Le secret de cette impossibilité de quitter est des “coûts de changement” élevés – le terme des économistes pour les choses que vous devez abandonner pour quitter un service. Vous détestez Facebook, mais vous aimez vous connecter avec vos communautés, amis et clients. Ils vous tiennent en otage au nom de Facebook – et vous les tenez en otage aussi. Facebook mise littéralement sur ces coûts de changement élevés : le cas antitrust de la Federal Trade Commission des États-Unis contre Facebook a révélé des mémos internes dans lesquels un chef de produit expose explicitement la conception de fonctionnalités qui “rendent les coûts de changement très élevés pour les utilisateurs” afin de rendre “très difficile pour un utilisateur de changer” vers un service concurrent.
Les régulateurs prennent de plus en plus conscience du fait que Big Tech conçoit délibérément ses produits pour imposer des coûts élevés aux utilisateurs qui ont l’audace de préférer leurs concurrents.
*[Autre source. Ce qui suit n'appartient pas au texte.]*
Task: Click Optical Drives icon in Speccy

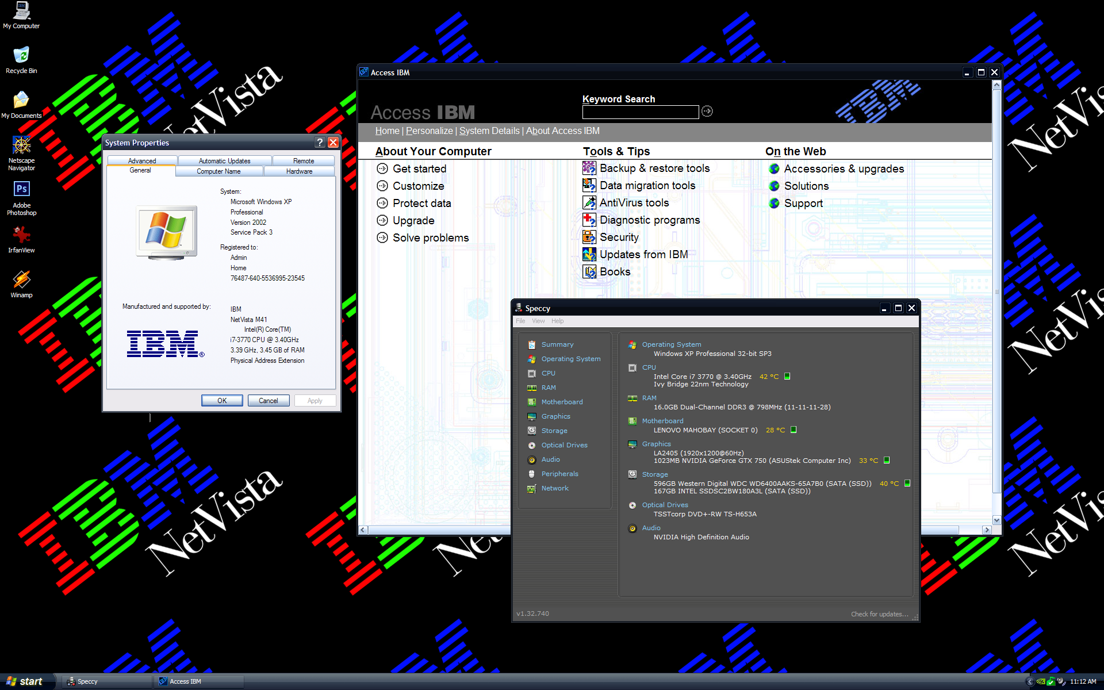Action: [532, 444]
Si une entreprise ne parvient pas à offrir des moyens officiels aux utilisateurs pour emporter leurs données, ou pour continuer à communiquer avec les contacts qu’ils laissent derrière eux lorsqu’ils changent de plateforme, ces utilisateurs ont peu de recours. La pratique autrefois courante de l’ingénierie inverse d’une plateforme concurrente pour créer un pont interopérable non officiel – disons, un outil qui extrait vos messages Facebook, Twitter, LinkedIn et autres pour une boîte de réception commune sur un nouveau service respectueux de la vie privée – a été effectivement interdite par des lois anti-contournement, des brevets, des droits d’auteur, et des théories contractuelles exotiques comme l'”interférence délictuelle”.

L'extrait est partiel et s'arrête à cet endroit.